The lines to retype run from the one containing "Apply the text color with the underlined A" through the end of the listing below. Reproduce them exactly, leaving out pictures.
*** EXTRACTED INFORMATION ***
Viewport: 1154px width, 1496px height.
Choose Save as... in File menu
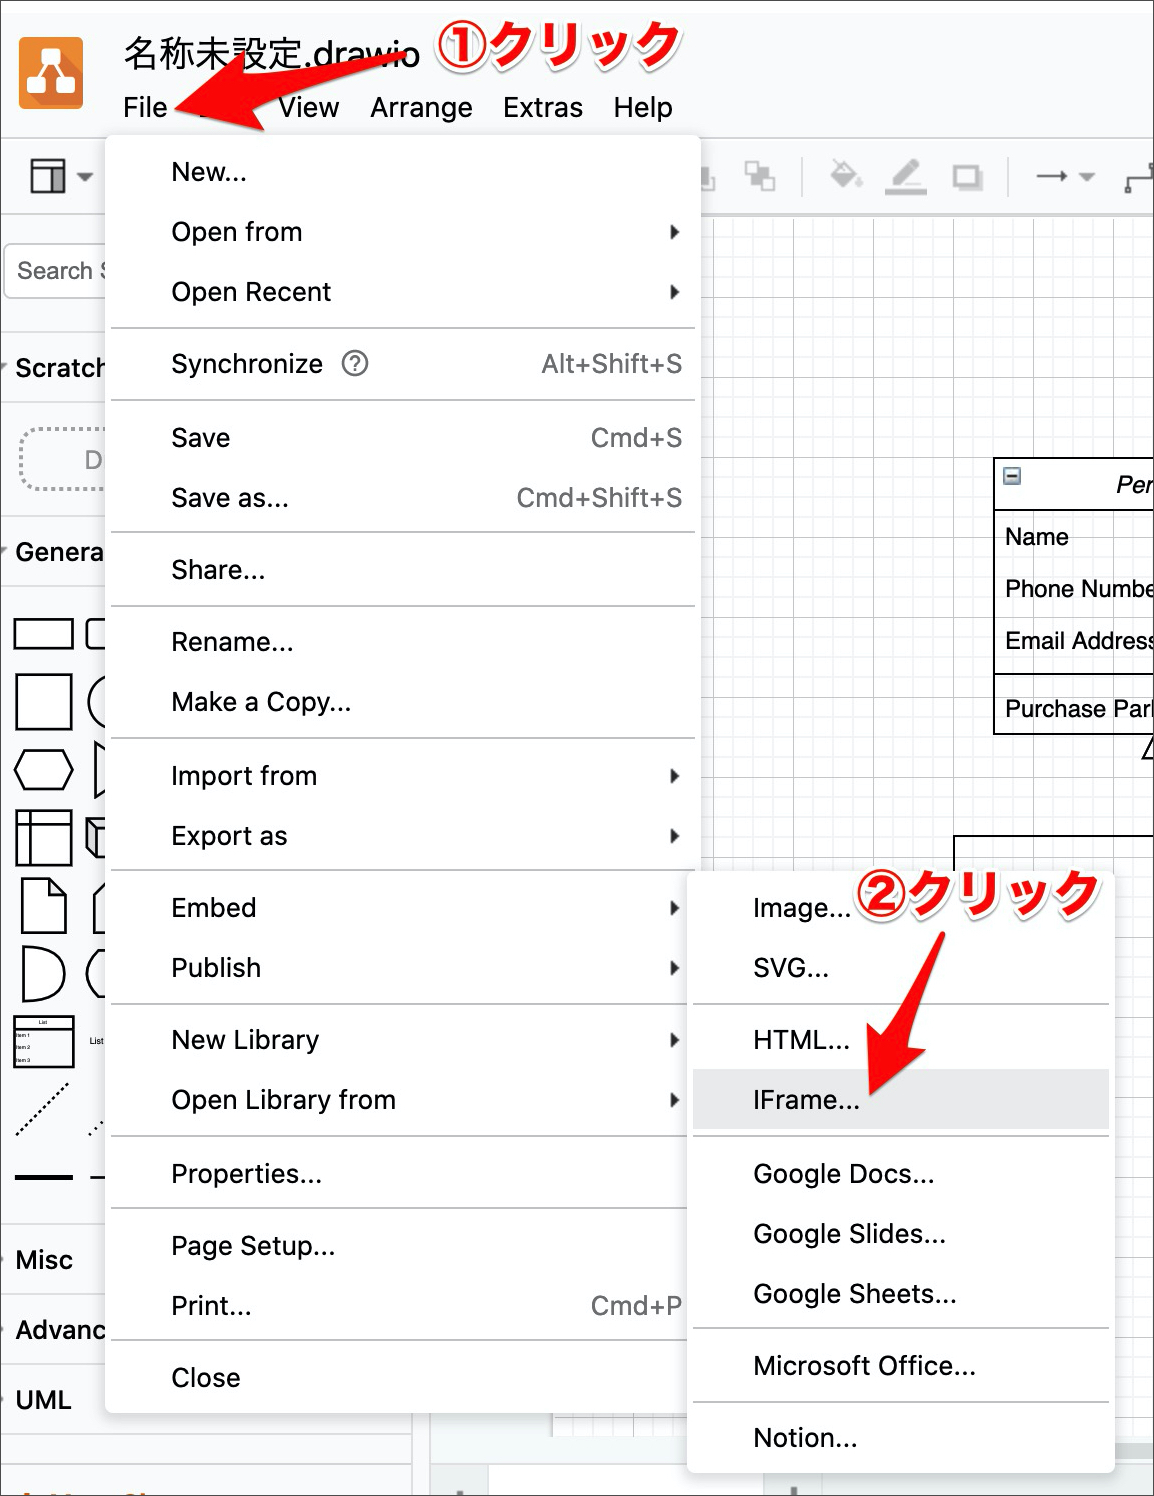(x=230, y=498)
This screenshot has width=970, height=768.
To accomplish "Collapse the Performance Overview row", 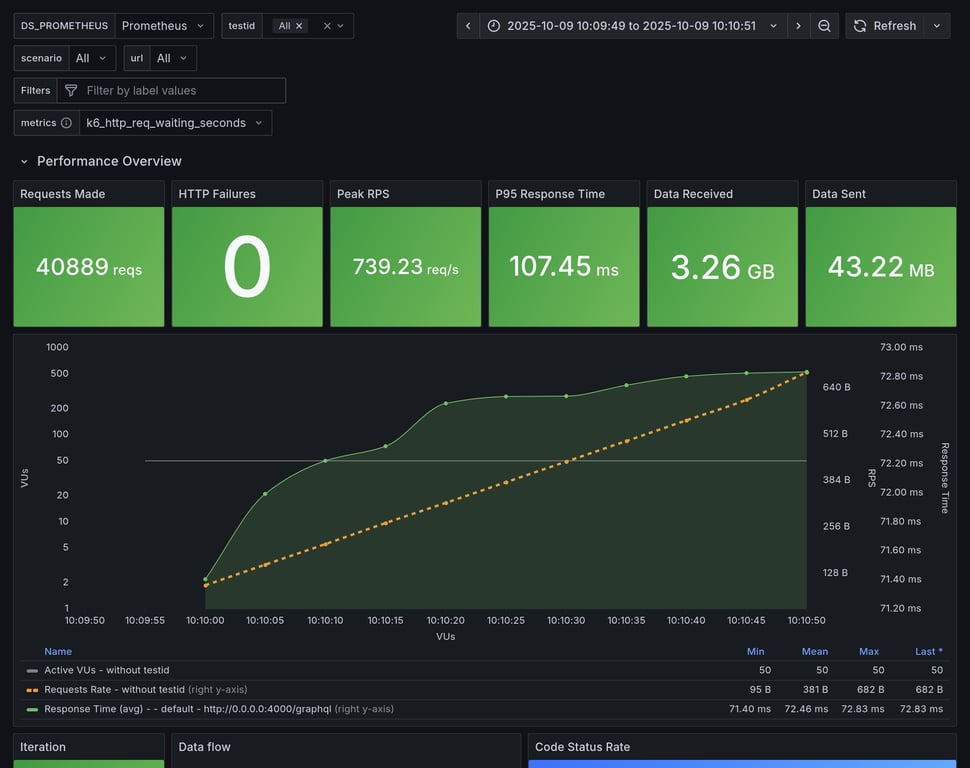I will [25, 161].
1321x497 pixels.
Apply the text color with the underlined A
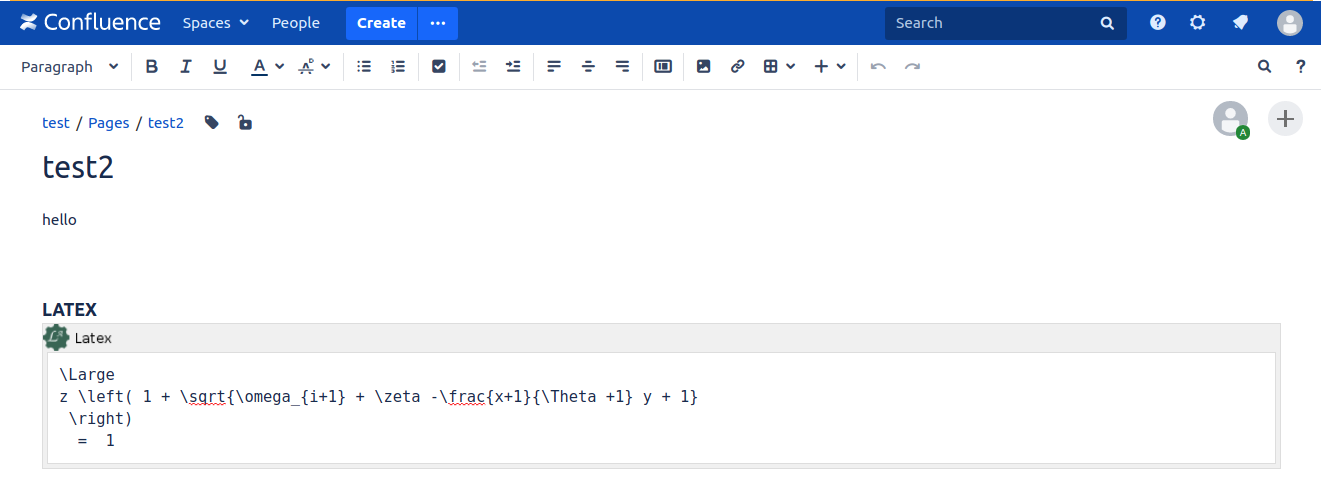coord(259,66)
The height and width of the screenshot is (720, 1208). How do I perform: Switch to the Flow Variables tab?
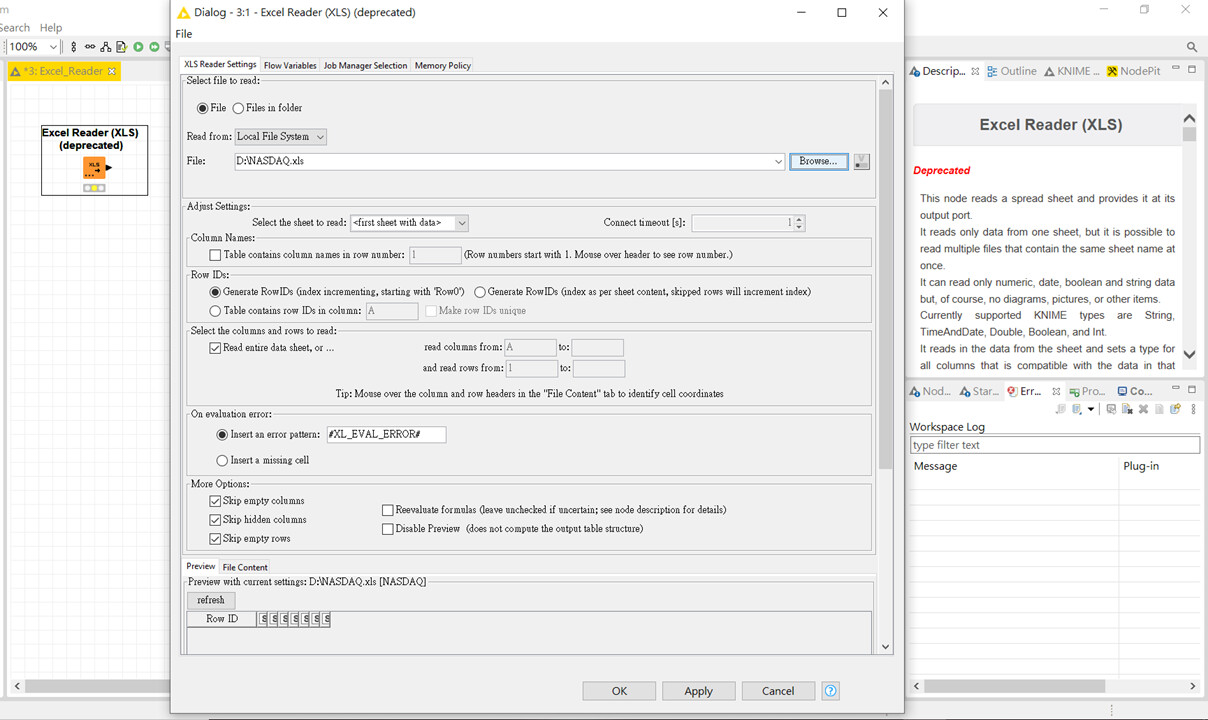coord(290,66)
*** End of EXTRACTED INFORMATION ***
> SOLUTION
Apply the text color with the underlined A
coord(259,66)
The height and width of the screenshot is (720, 1208). How do I perform: Switch to the Flow Variables tab?
coord(290,66)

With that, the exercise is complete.